Il est exceptionnel de devoir opérer un patient en phase aiguë d’une ischémie cérébrale. Les indications neurochirurgicales étant exceptionnelles (volet décompressif, dérivation pour infarctus du cervelet), ce sont les interventions de chirurgie orthopédiques qui sont les moins rares à ce stade. Les AC n’ayant fait preuve d’une efficacité, y compris en cas de fibrillation auriculaire, il n’y a donc pas de raison neurologique d’en imposer la poursuite. Il convient donc de laisser l’anesthésiste et le chirurgien parfaitement libres de l’attitude à adopter vis à vis des AC, comme pour tout autre patient. En revanche, dans les accidents veineux récents, et dans les accidents sur prothèse cardiaque mécanique, le risque d’aggravation à l’arrêt de l’héparine est majeur et dans la mesure du possible l’intervention doit se faire sous AC ou avec l’interruption la plus courte possible. En pratique le problème se pose peu pour les AP dans un contexte de situation urgente, en raison de l’action prolongée de ces agents.

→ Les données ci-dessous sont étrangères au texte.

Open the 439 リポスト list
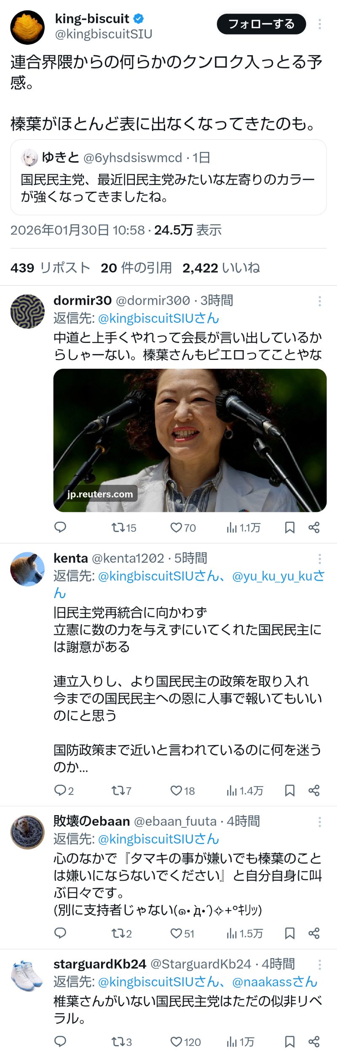pos(51,267)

La situation est différente quand les AP ou les AC sont prescrits en prévention secondaire, et que le patient doit subir une intervention réglée non urgente. Il faut mettre dans la balance le risque (vital et fonctionnel) encouru si l’intervention se déroule sous AP ou AC (dépendant du type de chirurgie) et celui encouru au plan neurologique en cas d’arrêt de ces traitements. Si l’on considère un arrêt de 10 jours pour les antiplaquettaires, le risque d’événement grave (décès, infarctus du myocarde, infarctus cérébral) peut être estimé à environ 1 pour 300 patients opérés, lorsque la cause de l’ischémie cérébrale était une sténose carotide > 70% ou une fibrillation auriculaire, et 1 pour plus de 1000 patients opérés dans les autres causes. Le risque est majeur en revanche dans les prothèses valvulaires mécaniques. Le cas particulier de l’endartérectomie carotide doit être souligné  car c’est la seule situation  où la conduite pratique peut être orientée par un essai clinique : dans l’essai MACE, les patients recevaient en périopératoire soit de l’aspirine (80mg / j) soit un placebo : l’essai a du être interrompu en raison d’un excès signifiatif d’infarctus du myocarde dans le groupe placebo. La prescription d’aspirine en périopératoire s’impose donc dans la chirurgie carotide en raison du haut risque coronaire de ces patients.

Quel Conduite proposer ? 

D’une façon générale il convient donc de laisser l’anesthésiste libre de la prescription ou de l’arrêt des AC et des AP en périopératoire et dans la majorité des cas ces patients encourent un faible risque si l’arrêt des AP ou AC est court. Il y a cependant des circonstances qui échappent à cette règle et où l’arrêt doit être évité ou limité au strict minimum : c’est le cas en phase aiguë d’une thrombose veineuse cérébrale et chez les patients porteurs de prothèses mécaniques, et dans la chirurgie carotidienne. Dans tous les cas la décision doit être prise en mettant dans la balance le risque neurologique et le risque chirurgical.